2021-11-20

R _ Rubanière

 

Jeanne range ses fils aux couleurs chatoyantes comme ses espoirs, grèges comme ses rêves, noirs comme le deuil. Elle ne tissera plus les beaux rubans qui allaient orner les chapeaux, les robes, et les costumes des élégants.

Le 7 octobre, elle s’est rendue, avec sa mère et ses frères, chez le notaire Abrial à Riotord (43), pour dresser son contrat de mariage. Elle ne sait pas signer, mais elle sait compter ce que lui ont rapporté ses rubans, elle a constitué un petit pécule personnel dont elle est fière.

La semaine prochaine, mardi 16 octobre 1821, elle va célébrer ses noces à Saint-Bonnet-le-Froid. Pourquoi pas dans l'église de Riotord où elle a été baptisée ? L’église date du XIIIe siècle, elle est remarquable par son architecture et ses chapiteaux aux animaux sculptés.


L'église de Riotord, en Haute-Loire.


Comme toute nouvelle mariée, elle va quitter sa mère. Elle était jeune lorsque son père est mort. Ses frères Claude et Jean restent dans le hameau de Villeneuve à Riotord et pourront s’occuper de la maman. Ils viennent de lui donner une partie de sa dot et promettent un total de 3000 francs au futur couple.   
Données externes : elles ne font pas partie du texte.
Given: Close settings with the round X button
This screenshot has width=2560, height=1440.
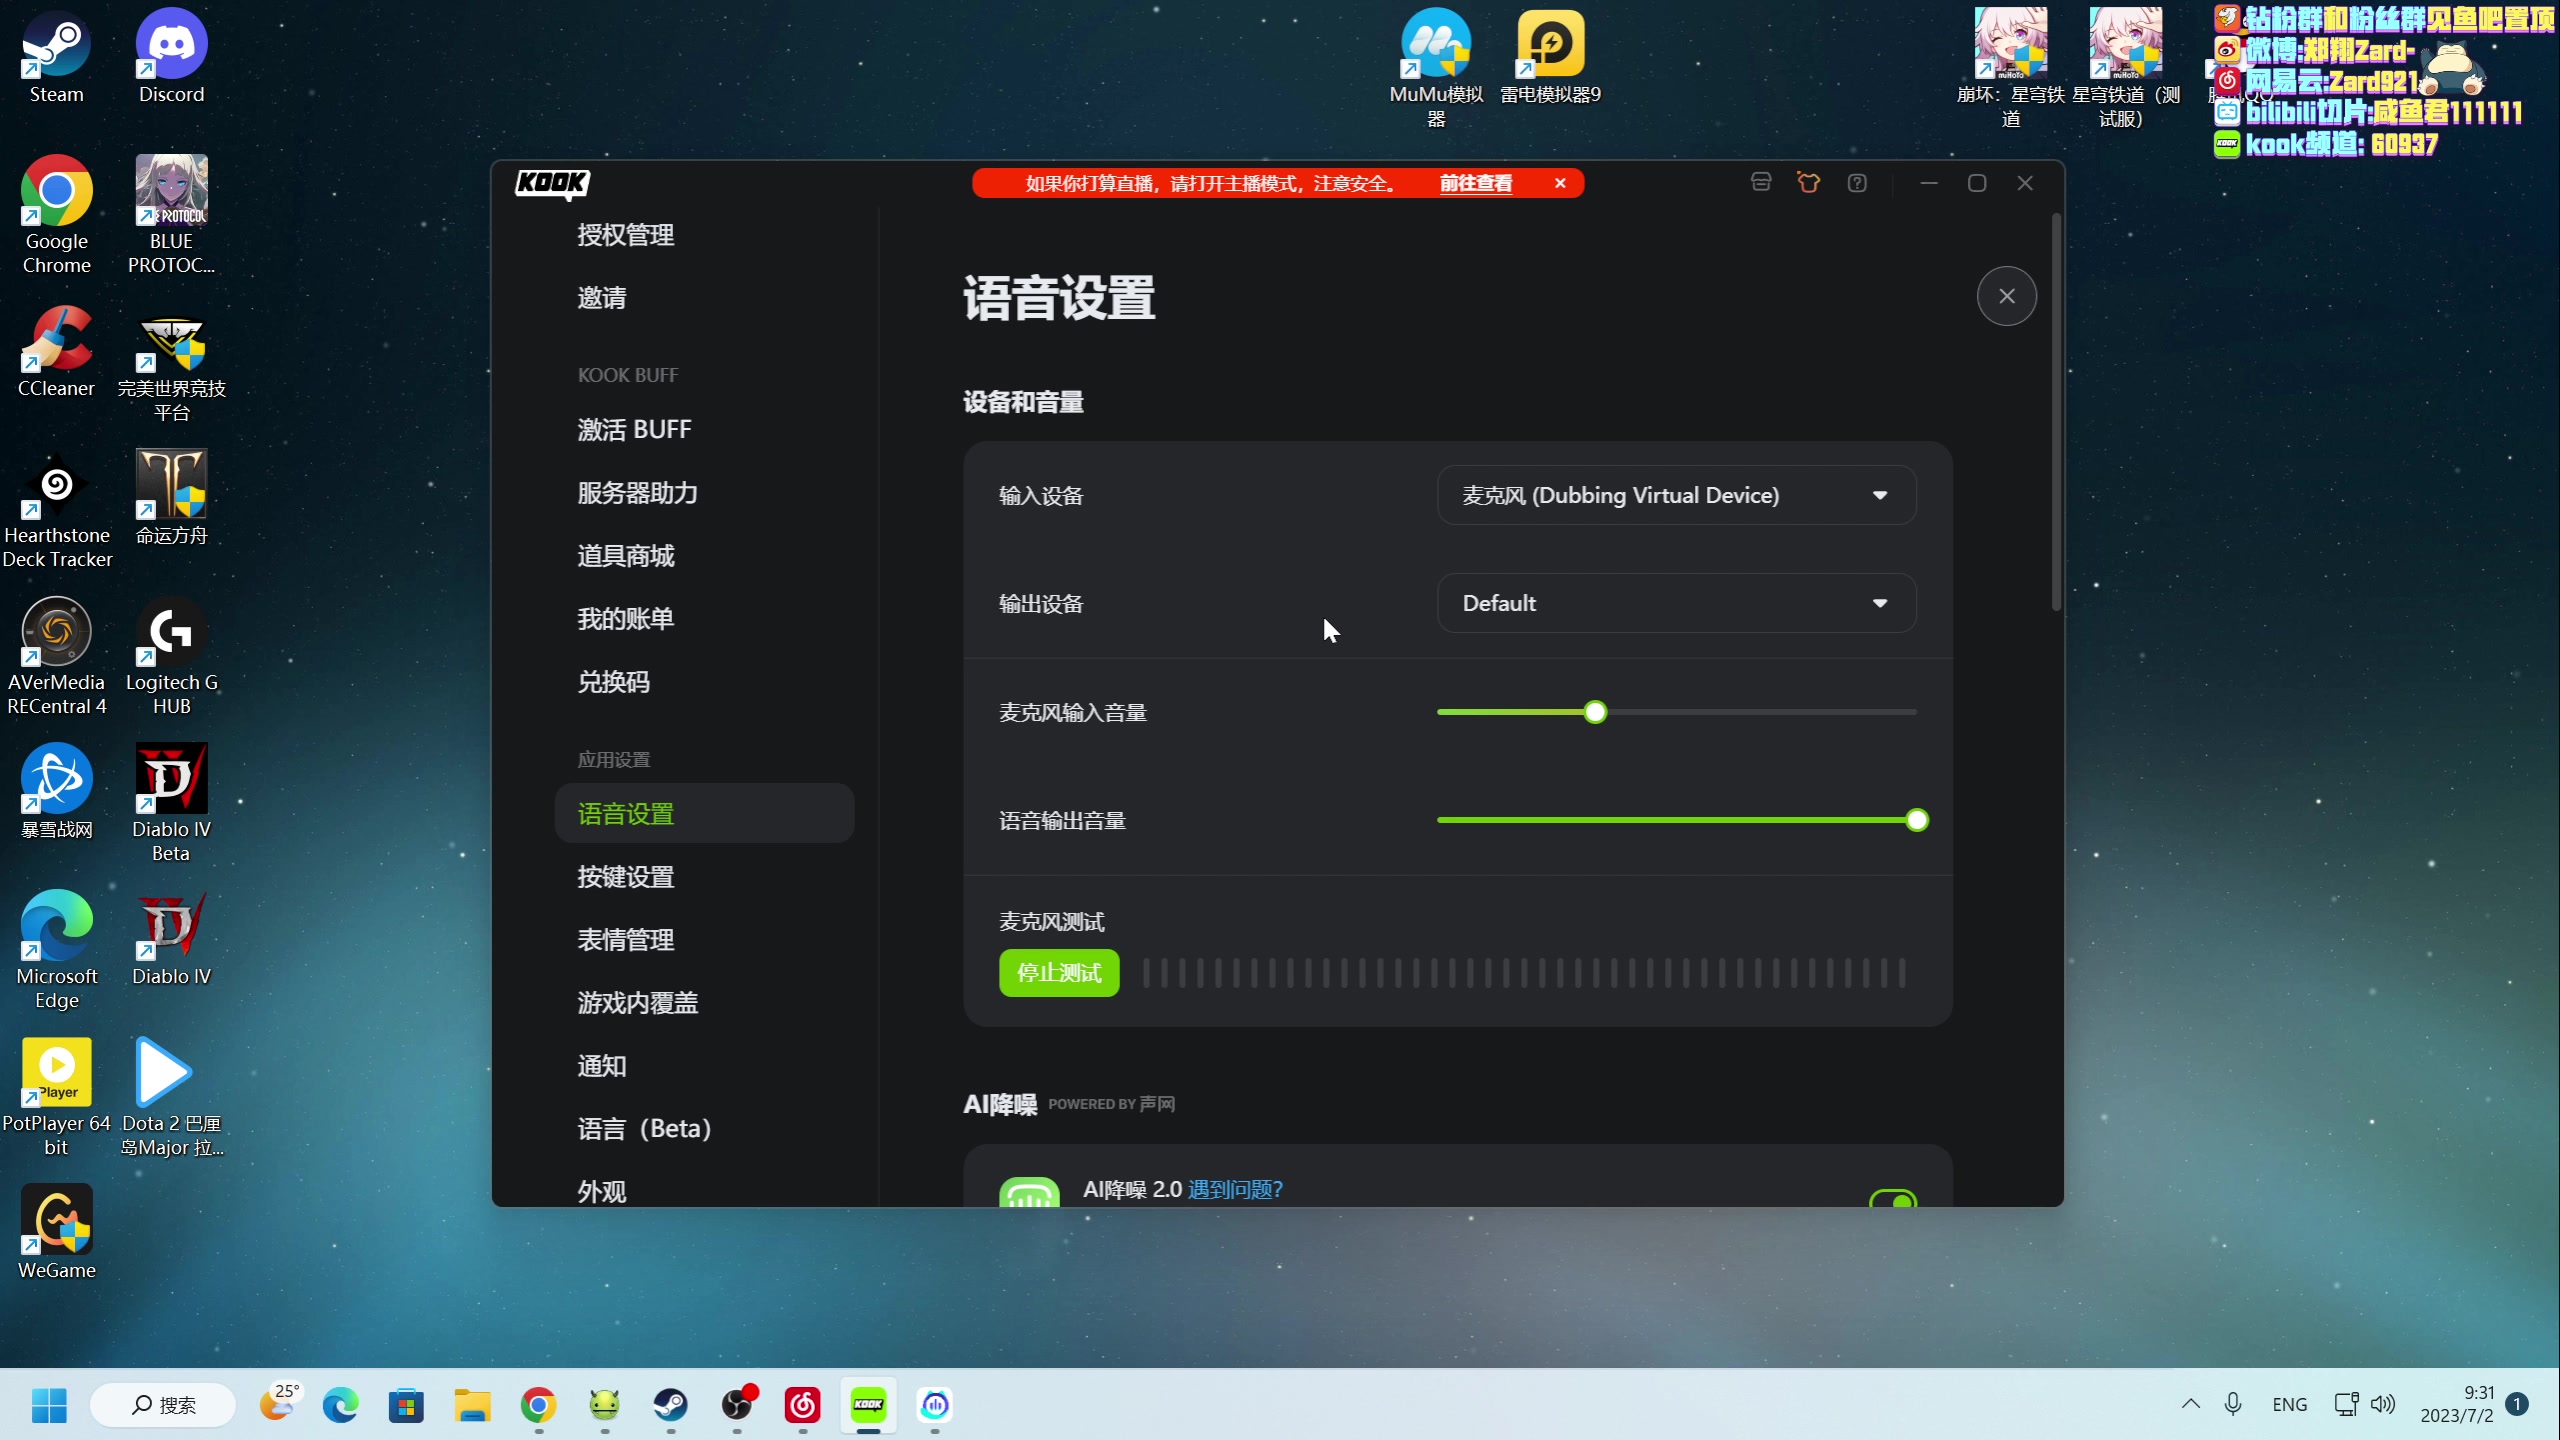Looking at the screenshot, I should click(2006, 296).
On dit qu’il fait plus froid dans les montagnes de Saint-Bonnet-le-Froid, mais le lieu de Trédos est accueillant comme le lui promet sa nouvelle belle-famille.

En automne, à Trédos.

Jean Pierre Bruas, son futur mari a 28 ans, six ans de plus qu’elle. Sa première femme est morte vingt jours après avoir accouché d'une fille. Jeanne Marie saura être une mère pour la petite Jeanne qui a seize mois. Elle espère bien lui donner des frères et sœurs pour avoir une jolie famille à elle.

 

Jeanne Marie suppose qu’elle n’aura plus la possibilité de tisser des galons avec ses doigts agiles, elle aimait bien cette activité qui lui apportait un peu d’argent. Mais il semble que les commis de rubans ne passent pas à Saint-Bonnet, ils restent sur les confins de la Loire et de la Haute-Loire. Ce sont eux qui servent d’intermédiaire entre le tyssotier et la grosse maison de Saint-Etienne qui fournit les fils de soie ou de lin ainsi que les cartons de modèles.


J’aimerais tant voir des modèles rubans que tissait Jeanne Marie. Que faisait-elle ? Des rubans unis, brochés, de velours ? Des rubans pour les vêtements, des rubans pour l’ameublement ? 

Possédait-elle une passette à rubans, comme celles-ci, utilisées dans le Velay au début du XIXe siècle ? Ce petit outil était utilisé par les femmes pour tisser leurs propres rubans, bien sûr il ne servait pas à une production textile vendue à des leveurs pour Saint-Etienne. Ces rares pièces de bois sculptées sont admirables; il parait qu'elles pouvaient être offertes en cadeau de fiançailles. Vos aïeules en ont-elles conservé ? 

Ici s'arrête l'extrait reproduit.